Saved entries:
>>

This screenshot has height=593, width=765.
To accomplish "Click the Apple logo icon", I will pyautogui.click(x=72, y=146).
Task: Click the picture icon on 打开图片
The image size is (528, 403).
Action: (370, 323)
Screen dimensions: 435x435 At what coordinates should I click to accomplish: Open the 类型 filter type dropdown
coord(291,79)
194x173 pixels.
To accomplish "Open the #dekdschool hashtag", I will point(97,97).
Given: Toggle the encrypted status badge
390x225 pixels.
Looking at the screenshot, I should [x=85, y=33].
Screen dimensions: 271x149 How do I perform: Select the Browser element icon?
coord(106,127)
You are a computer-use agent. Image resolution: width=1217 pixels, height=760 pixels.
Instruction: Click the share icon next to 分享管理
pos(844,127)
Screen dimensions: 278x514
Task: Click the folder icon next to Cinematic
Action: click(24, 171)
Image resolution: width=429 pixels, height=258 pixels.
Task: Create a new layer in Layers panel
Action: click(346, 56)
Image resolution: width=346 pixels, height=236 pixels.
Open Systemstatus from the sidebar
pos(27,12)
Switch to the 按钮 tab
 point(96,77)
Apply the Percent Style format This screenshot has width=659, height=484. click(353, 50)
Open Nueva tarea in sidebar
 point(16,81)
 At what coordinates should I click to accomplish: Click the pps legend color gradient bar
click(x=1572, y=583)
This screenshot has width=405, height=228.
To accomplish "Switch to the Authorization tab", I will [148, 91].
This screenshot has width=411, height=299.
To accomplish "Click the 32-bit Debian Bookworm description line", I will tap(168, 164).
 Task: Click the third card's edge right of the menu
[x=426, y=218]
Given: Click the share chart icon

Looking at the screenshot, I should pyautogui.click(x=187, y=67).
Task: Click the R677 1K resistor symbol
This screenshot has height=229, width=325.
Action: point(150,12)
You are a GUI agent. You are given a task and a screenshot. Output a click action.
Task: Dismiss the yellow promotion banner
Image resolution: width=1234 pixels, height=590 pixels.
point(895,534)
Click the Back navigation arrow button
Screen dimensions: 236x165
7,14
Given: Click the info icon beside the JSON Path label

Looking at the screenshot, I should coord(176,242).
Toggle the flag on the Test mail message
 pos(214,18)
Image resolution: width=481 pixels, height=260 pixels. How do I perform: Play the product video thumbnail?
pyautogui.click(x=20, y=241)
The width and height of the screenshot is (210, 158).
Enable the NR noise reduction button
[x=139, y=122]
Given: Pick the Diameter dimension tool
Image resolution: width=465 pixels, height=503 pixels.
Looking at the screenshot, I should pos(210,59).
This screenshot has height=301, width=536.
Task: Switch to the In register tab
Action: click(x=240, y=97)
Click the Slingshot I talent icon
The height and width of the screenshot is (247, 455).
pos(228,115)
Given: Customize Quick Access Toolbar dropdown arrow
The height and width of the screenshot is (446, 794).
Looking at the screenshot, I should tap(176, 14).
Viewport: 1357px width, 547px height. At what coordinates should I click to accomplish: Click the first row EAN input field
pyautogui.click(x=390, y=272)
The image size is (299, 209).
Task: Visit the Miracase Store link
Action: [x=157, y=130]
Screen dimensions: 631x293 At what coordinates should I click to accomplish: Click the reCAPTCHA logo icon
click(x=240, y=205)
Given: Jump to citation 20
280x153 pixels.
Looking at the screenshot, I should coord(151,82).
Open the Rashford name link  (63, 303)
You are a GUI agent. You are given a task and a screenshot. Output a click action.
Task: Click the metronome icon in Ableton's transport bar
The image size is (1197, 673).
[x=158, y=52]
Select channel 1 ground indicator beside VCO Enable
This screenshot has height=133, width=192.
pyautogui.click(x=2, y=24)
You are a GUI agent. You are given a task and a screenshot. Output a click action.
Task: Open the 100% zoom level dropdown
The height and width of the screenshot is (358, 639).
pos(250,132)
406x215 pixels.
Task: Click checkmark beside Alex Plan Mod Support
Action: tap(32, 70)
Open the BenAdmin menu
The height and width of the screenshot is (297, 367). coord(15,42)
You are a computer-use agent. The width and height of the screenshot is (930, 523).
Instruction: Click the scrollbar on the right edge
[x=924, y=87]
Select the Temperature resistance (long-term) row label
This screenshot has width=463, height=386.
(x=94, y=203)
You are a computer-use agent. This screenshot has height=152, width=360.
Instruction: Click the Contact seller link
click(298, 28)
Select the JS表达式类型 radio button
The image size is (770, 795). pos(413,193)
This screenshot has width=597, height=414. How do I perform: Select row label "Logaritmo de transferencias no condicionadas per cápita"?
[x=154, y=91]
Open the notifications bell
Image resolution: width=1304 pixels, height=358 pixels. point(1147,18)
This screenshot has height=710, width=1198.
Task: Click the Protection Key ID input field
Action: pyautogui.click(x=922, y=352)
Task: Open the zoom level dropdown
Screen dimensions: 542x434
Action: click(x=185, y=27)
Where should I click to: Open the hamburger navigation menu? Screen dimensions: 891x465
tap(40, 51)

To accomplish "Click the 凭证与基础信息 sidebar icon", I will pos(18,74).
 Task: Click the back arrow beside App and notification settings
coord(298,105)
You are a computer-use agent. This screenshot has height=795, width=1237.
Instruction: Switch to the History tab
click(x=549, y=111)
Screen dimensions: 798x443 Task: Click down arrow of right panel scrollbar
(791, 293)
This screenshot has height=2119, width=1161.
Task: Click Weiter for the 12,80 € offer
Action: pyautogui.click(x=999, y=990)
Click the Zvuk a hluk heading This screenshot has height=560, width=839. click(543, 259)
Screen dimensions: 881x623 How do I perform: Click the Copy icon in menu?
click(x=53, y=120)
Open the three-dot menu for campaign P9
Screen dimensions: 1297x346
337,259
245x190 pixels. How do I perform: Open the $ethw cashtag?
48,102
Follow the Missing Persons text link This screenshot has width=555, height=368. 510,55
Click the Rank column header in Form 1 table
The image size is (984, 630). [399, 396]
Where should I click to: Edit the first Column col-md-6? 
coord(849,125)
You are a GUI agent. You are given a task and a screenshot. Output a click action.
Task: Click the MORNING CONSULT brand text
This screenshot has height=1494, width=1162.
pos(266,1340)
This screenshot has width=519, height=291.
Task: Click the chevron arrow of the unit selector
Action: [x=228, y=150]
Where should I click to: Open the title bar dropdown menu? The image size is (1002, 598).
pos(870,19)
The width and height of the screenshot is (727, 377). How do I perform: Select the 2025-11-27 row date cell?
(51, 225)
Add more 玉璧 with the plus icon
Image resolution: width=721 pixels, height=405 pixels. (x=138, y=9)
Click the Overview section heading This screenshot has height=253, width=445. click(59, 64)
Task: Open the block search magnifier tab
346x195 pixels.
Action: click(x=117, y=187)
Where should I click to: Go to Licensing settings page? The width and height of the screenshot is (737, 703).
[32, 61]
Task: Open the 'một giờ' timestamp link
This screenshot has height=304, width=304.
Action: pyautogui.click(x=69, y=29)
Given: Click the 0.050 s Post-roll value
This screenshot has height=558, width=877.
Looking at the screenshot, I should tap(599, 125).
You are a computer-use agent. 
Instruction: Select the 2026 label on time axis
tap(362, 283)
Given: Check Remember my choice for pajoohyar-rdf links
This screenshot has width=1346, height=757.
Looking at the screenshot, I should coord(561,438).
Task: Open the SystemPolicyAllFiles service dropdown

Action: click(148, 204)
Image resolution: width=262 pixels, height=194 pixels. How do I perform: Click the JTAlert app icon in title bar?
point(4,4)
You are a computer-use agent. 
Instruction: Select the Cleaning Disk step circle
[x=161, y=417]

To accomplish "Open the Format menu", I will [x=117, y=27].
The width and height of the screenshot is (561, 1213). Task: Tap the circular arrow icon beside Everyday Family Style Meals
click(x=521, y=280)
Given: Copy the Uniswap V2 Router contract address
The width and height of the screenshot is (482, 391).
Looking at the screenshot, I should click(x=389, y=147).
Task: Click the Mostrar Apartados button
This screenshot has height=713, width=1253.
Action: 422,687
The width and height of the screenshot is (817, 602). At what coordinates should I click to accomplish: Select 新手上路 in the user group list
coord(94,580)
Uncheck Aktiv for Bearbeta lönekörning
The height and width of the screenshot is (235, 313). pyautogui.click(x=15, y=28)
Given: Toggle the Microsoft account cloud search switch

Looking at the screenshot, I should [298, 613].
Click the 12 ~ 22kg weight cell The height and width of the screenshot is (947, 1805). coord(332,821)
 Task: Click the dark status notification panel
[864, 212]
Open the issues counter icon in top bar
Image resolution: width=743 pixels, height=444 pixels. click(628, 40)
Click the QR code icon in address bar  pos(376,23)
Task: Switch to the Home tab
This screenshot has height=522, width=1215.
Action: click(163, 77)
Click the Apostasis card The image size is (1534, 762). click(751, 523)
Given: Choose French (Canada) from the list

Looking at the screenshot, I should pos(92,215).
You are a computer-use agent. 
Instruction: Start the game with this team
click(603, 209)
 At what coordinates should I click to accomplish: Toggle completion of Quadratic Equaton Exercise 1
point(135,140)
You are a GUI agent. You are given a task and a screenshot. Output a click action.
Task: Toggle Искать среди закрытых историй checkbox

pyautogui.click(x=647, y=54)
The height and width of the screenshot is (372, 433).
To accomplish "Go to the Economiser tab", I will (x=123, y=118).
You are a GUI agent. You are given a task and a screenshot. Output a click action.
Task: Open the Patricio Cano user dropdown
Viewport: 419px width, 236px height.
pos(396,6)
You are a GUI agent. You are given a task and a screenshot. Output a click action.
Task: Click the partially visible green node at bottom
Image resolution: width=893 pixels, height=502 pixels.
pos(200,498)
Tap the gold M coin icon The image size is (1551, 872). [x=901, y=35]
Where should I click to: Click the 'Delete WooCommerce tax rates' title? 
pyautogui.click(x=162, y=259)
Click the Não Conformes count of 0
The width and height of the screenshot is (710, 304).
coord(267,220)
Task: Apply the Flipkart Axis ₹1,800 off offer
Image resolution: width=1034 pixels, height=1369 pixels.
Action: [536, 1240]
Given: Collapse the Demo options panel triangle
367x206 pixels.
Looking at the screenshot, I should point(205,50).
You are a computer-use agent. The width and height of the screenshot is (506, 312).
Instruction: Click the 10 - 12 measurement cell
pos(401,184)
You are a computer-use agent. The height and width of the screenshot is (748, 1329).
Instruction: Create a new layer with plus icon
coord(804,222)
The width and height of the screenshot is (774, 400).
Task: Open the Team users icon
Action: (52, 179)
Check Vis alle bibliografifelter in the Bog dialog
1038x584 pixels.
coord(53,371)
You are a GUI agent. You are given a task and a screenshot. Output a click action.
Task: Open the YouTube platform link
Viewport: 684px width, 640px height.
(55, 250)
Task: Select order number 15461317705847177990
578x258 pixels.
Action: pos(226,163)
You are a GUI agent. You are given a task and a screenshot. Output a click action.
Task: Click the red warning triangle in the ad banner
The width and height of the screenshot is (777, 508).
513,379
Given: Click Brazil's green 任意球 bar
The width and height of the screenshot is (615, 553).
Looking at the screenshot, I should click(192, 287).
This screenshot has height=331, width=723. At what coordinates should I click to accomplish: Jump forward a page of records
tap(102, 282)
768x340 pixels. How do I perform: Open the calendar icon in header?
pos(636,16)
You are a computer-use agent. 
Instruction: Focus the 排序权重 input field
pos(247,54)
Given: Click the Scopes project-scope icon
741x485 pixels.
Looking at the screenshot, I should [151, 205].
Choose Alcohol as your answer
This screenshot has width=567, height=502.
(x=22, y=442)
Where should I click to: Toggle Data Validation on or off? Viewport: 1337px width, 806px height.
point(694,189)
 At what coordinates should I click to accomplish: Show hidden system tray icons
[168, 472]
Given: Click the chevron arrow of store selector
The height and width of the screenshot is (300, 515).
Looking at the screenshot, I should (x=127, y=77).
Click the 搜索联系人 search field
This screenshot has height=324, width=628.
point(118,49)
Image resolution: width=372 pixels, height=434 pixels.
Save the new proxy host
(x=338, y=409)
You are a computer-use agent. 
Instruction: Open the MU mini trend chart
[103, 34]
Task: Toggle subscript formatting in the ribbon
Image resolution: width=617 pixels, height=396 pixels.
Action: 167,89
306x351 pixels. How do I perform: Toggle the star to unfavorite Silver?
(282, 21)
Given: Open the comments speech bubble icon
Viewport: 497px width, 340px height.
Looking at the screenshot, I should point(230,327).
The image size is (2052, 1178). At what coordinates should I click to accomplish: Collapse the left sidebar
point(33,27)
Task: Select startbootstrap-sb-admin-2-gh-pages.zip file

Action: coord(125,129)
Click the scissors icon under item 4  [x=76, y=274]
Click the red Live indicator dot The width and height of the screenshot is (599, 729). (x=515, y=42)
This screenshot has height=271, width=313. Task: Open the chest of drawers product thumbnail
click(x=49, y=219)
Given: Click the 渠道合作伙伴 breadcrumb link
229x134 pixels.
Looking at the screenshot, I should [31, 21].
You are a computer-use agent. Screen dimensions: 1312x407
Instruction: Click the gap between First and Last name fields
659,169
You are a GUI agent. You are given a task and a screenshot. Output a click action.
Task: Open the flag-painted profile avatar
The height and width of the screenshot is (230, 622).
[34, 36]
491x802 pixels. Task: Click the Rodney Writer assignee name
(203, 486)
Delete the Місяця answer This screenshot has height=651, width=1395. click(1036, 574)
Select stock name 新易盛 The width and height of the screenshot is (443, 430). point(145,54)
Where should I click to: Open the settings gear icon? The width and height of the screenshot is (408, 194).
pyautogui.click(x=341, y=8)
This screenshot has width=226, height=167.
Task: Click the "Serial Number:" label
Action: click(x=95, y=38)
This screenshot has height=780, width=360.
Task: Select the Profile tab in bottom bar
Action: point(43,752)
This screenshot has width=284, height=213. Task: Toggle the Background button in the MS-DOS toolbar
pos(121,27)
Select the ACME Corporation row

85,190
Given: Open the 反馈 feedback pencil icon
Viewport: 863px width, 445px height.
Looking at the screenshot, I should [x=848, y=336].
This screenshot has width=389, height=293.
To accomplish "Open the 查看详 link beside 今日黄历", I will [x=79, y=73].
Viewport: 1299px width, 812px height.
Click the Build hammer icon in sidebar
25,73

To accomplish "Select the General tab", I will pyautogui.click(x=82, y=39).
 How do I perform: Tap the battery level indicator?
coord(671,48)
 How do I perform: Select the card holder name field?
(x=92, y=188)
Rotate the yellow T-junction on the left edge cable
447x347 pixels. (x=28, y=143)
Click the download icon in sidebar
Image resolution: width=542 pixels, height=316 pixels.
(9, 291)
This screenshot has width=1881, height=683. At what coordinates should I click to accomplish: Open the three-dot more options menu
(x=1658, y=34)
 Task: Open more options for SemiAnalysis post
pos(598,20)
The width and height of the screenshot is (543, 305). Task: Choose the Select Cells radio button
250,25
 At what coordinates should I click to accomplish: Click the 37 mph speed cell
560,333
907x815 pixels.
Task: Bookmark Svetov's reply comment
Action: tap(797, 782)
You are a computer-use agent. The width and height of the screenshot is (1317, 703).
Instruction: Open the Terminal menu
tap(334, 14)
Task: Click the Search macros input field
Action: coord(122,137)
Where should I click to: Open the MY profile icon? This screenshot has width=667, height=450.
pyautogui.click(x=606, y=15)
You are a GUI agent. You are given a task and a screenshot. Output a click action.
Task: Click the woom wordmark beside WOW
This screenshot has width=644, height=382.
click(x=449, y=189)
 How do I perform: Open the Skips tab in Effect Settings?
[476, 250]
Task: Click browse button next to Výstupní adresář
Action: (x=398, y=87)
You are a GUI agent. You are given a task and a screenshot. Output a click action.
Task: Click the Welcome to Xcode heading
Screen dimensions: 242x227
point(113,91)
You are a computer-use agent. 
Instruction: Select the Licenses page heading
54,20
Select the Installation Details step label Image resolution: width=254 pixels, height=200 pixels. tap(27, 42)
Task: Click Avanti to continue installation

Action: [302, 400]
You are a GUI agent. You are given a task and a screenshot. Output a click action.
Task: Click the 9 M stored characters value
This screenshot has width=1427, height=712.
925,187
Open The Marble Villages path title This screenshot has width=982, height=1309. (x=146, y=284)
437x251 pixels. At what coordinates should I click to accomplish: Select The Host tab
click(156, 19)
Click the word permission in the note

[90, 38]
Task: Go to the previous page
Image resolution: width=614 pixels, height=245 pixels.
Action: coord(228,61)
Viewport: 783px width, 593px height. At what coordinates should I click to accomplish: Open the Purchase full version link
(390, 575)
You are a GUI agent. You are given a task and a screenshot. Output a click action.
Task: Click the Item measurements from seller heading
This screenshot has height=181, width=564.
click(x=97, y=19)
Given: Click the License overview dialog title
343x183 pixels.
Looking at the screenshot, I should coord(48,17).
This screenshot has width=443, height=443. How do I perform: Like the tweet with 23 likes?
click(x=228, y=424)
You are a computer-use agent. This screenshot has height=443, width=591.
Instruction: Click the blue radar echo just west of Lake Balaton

<<

Please show each line in the records above that contains "value".

Given: Click the 0.050 s Post-roll value
Task: Click the 9 M stored characters value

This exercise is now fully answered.